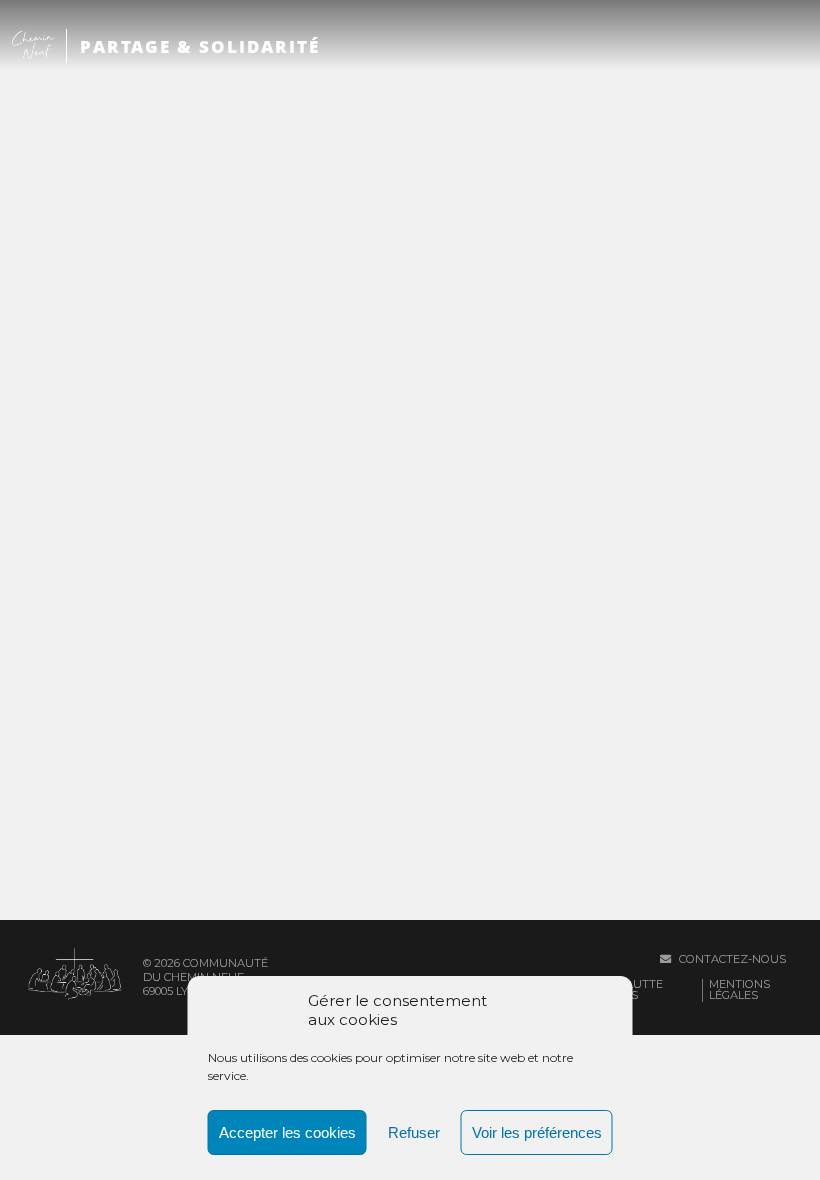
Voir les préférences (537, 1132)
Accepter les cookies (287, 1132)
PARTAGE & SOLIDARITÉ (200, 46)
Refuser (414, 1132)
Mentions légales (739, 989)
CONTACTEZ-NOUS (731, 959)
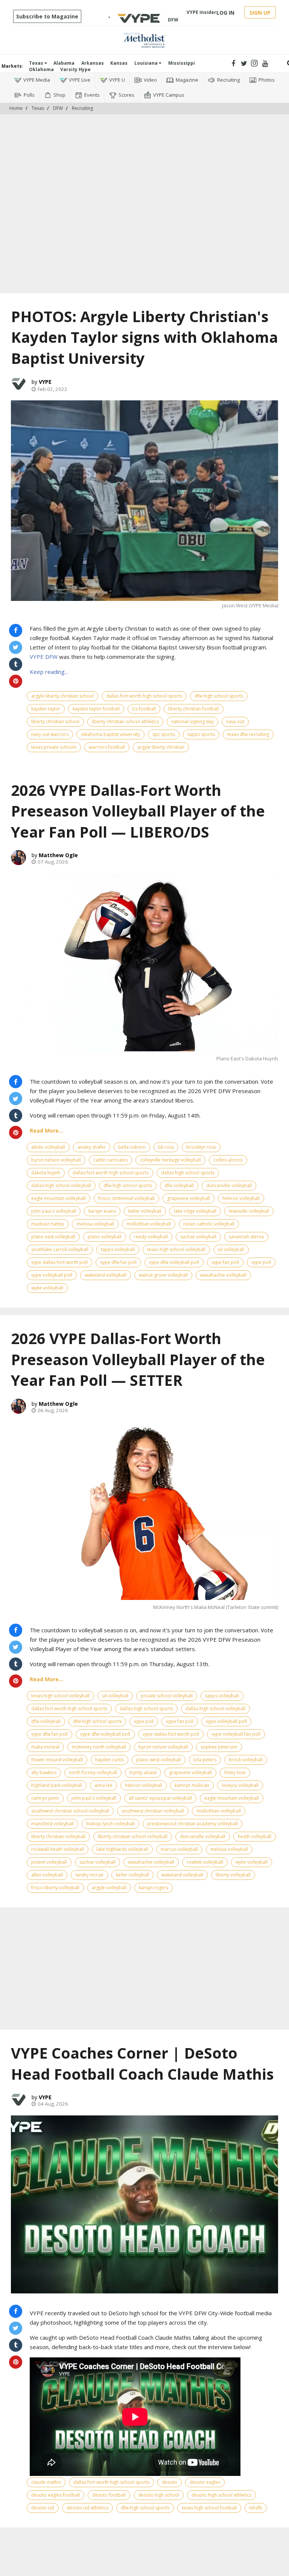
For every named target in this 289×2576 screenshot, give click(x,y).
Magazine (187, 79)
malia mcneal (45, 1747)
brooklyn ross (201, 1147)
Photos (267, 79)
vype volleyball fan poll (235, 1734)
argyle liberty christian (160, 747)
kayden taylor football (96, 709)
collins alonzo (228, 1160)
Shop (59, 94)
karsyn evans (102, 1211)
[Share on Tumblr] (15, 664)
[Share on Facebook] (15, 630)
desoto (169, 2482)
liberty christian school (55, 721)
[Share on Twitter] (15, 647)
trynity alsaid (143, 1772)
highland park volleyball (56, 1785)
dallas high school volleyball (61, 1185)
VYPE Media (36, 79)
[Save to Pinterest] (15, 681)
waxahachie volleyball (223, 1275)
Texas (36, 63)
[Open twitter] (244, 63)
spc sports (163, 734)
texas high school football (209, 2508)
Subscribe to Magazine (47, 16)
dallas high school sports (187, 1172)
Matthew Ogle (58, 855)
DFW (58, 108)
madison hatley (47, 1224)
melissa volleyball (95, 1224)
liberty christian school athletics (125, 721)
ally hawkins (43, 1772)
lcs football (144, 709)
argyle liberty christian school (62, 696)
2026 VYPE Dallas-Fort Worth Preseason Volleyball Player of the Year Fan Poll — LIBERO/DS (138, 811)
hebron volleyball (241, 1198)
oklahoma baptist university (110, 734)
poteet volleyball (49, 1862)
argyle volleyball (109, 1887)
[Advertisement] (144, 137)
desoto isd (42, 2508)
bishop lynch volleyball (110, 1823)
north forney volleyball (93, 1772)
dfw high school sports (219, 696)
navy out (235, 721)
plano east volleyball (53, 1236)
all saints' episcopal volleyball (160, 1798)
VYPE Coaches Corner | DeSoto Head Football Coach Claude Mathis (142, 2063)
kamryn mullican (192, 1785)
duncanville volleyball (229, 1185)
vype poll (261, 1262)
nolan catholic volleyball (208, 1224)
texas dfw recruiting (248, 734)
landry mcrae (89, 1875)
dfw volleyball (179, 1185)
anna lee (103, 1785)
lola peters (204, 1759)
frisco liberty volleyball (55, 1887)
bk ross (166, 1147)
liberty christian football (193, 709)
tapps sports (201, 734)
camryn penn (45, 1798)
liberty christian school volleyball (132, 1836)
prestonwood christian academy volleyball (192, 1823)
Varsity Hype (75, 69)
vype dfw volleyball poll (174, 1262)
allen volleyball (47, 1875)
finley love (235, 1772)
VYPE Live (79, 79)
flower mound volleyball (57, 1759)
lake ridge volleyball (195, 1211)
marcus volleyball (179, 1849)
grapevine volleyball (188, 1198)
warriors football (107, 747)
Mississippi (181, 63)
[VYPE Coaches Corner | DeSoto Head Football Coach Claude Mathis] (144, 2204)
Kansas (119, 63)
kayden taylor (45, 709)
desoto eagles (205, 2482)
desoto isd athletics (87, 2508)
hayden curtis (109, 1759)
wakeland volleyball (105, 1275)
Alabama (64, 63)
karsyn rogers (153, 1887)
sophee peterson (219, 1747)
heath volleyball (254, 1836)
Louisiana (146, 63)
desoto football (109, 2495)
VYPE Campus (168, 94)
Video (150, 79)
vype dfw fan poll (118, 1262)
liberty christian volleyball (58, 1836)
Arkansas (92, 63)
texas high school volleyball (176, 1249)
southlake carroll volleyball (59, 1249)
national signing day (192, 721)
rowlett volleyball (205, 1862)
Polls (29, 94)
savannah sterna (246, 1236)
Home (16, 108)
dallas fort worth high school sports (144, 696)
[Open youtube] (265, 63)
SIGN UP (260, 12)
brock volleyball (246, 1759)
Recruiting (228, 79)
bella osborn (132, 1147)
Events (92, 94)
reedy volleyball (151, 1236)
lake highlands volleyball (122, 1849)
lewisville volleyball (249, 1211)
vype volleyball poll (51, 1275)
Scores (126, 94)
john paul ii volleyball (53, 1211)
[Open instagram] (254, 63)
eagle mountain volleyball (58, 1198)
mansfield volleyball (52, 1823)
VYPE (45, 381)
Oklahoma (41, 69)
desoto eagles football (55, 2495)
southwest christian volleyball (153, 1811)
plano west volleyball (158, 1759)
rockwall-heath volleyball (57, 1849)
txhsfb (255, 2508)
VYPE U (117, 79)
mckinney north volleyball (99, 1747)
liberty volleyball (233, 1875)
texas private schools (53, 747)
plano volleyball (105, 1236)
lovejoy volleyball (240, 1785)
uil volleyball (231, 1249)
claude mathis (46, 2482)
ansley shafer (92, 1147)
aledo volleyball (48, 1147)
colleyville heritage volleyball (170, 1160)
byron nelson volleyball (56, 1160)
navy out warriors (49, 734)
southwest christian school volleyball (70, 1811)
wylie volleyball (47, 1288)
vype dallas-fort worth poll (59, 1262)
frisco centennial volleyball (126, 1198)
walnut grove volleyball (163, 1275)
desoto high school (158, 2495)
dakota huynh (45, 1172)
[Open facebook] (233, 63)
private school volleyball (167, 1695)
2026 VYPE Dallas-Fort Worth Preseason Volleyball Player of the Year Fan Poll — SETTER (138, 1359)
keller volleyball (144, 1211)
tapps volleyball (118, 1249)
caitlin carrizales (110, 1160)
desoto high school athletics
==
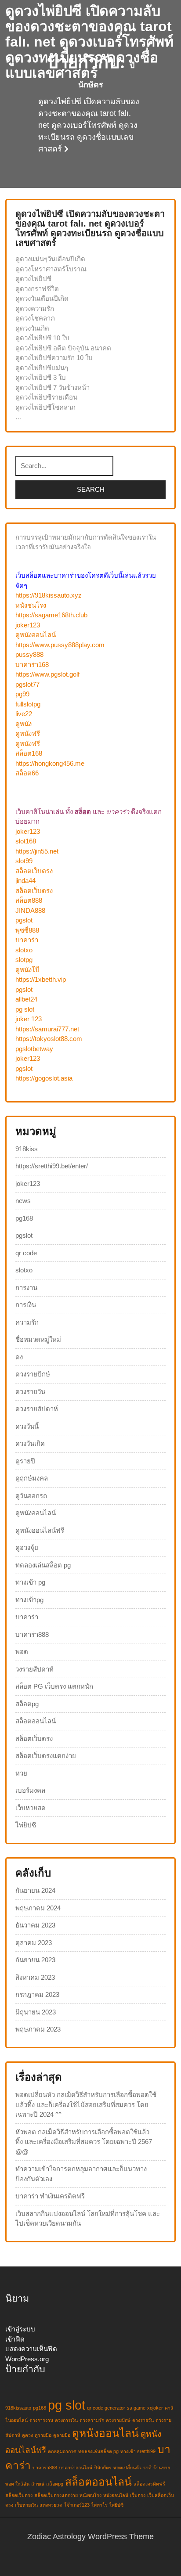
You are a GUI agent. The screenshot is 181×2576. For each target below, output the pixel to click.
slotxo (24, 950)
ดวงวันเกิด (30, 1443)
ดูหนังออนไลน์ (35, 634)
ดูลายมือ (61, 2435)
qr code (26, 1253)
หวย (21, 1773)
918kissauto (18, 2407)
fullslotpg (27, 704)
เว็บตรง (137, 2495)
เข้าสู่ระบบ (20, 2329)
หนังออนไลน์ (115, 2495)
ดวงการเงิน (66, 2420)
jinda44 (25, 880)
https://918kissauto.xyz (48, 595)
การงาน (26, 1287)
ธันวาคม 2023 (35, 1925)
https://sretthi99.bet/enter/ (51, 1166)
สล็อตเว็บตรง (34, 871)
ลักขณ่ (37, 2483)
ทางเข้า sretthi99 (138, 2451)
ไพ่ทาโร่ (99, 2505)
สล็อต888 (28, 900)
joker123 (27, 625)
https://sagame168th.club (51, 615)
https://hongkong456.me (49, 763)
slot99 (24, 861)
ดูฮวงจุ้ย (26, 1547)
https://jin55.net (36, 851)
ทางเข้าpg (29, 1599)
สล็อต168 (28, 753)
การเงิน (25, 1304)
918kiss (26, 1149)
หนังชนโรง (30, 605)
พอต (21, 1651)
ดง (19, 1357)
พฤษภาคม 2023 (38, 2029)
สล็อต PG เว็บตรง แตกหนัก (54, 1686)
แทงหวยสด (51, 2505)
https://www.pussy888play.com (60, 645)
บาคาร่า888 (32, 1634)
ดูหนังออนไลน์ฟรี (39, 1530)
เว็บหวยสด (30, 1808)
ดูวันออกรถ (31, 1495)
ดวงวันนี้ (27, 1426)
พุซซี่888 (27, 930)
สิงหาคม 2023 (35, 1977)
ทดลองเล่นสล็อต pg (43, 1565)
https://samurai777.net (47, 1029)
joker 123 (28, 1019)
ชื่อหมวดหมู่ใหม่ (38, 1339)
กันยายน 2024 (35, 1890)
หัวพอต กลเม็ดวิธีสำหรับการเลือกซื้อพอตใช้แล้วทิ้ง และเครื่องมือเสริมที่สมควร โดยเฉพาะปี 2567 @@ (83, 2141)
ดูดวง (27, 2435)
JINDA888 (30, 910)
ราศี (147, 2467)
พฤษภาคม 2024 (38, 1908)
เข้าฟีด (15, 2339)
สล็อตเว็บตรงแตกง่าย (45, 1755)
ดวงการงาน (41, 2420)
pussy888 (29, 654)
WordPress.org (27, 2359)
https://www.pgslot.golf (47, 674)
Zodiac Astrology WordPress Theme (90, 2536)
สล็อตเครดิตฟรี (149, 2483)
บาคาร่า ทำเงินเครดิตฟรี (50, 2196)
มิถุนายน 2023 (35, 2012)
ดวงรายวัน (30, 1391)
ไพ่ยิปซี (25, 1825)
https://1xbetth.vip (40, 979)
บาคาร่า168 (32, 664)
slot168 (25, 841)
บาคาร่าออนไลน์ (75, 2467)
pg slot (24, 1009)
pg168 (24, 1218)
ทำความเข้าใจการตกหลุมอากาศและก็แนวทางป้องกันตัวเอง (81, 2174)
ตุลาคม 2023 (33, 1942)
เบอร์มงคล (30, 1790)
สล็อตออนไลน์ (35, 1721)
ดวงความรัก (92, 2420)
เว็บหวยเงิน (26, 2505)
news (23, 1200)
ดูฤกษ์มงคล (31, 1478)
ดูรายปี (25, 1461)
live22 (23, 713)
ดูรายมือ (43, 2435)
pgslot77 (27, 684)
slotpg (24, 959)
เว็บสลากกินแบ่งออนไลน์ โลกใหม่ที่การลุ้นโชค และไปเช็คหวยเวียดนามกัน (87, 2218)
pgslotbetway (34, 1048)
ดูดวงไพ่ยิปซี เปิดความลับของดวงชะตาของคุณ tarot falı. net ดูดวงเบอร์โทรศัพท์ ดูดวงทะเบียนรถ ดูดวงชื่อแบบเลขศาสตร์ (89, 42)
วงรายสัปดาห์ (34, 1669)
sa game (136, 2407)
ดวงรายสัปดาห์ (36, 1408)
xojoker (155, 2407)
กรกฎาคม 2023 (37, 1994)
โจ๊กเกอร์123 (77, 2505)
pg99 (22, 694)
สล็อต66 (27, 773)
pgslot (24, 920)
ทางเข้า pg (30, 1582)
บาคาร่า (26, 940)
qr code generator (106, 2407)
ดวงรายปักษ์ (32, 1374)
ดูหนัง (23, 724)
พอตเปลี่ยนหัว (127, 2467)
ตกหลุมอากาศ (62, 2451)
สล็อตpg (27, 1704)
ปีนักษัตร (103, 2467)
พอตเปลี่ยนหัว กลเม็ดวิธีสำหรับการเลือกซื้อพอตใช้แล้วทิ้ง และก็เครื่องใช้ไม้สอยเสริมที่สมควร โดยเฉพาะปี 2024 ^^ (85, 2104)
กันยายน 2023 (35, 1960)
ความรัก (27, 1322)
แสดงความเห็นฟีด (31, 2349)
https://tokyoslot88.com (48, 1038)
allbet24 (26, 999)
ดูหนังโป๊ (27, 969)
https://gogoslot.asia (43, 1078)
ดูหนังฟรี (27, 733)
--
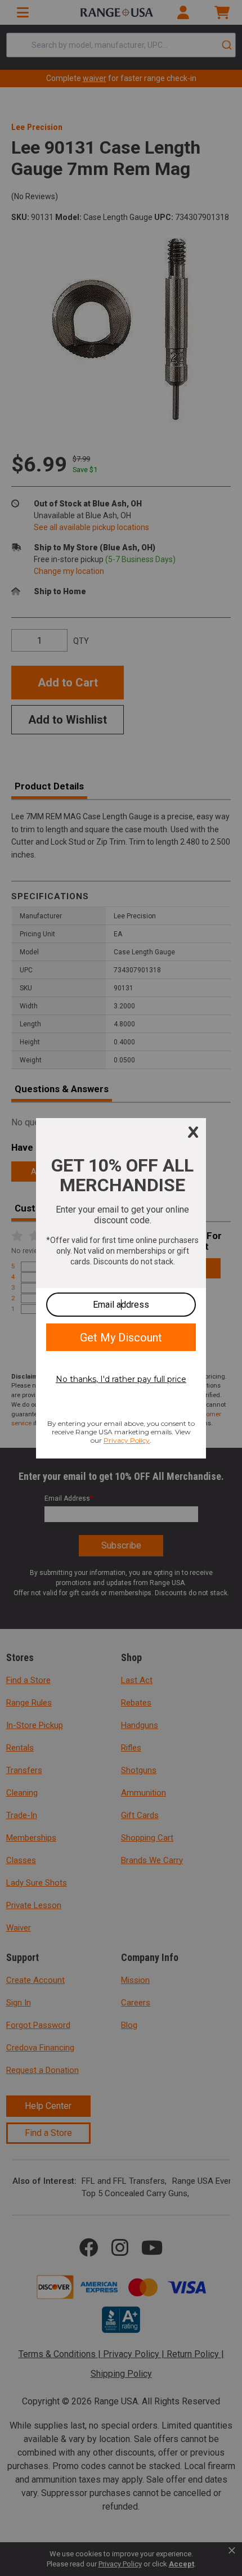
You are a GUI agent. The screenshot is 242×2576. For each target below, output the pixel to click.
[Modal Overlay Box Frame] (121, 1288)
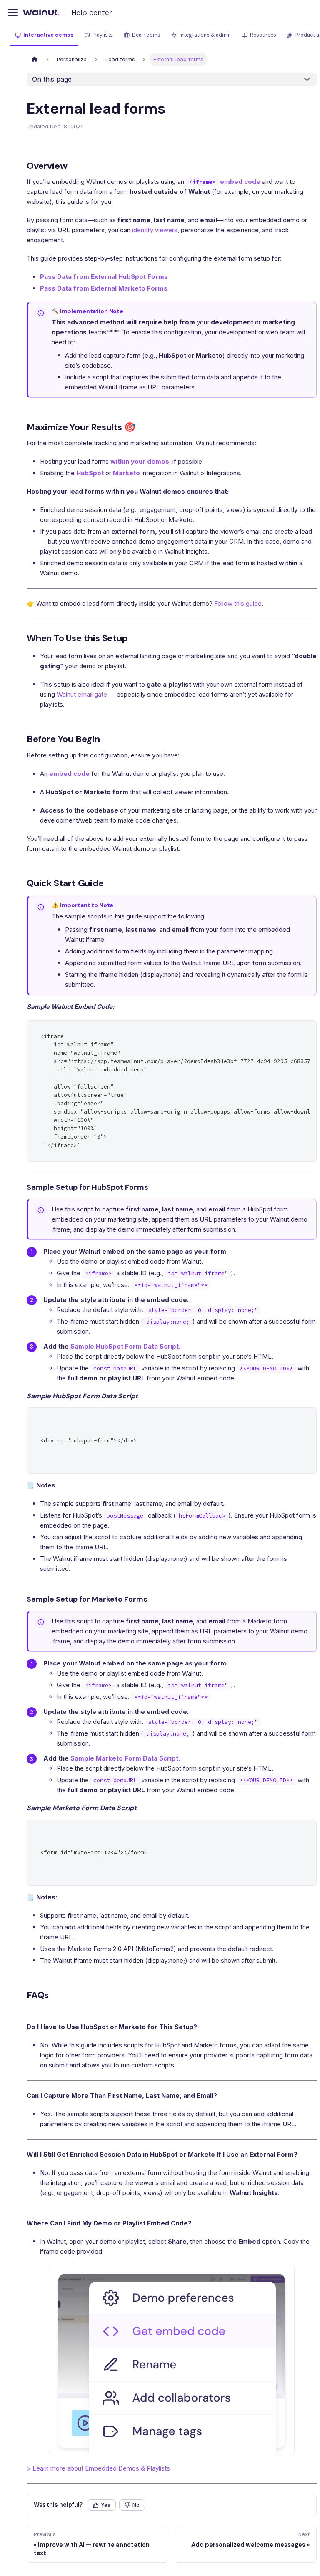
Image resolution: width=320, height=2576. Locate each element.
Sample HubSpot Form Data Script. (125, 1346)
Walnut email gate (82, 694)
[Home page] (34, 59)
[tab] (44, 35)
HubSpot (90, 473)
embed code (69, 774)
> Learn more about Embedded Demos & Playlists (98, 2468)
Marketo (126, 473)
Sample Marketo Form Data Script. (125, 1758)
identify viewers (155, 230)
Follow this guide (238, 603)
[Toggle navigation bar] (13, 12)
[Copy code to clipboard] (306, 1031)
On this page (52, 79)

» Exercise prompt:
Would you please reproduce the entries above, starting at the line with "Voir les préférences (537, 1132)" and stopping after the line with "highland park volleyball (56, 1785)"? Omit any pictures.

» Expected output:
Voir les préférences (537, 1132)
Accepter les cookies (287, 1132)
PARTAGE & SOLIDARITÉ (200, 46)
Refuser (414, 1132)
Mentions légales (739, 989)
CONTACTEZ-NOUS (731, 959)
For every named target in this 289×2576 screenshot, give click(x,y).
Magazine (187, 79)
malia mcneal (45, 1747)
brooklyn ross (201, 1147)
Photos (267, 79)
vype volleyball fan poll (235, 1734)
argyle liberty christian (160, 747)
kayden taylor football (96, 709)
collins alonzo (228, 1160)
Shop (59, 94)
karsyn evans (102, 1211)
[Share on Tumblr] (15, 664)
[Share on Facebook] (15, 630)
desoto (169, 2482)
liberty christian school (55, 721)
[Share on Twitter] (15, 647)
trynity alsaid (143, 1772)
highland park volleyball (56, 1785)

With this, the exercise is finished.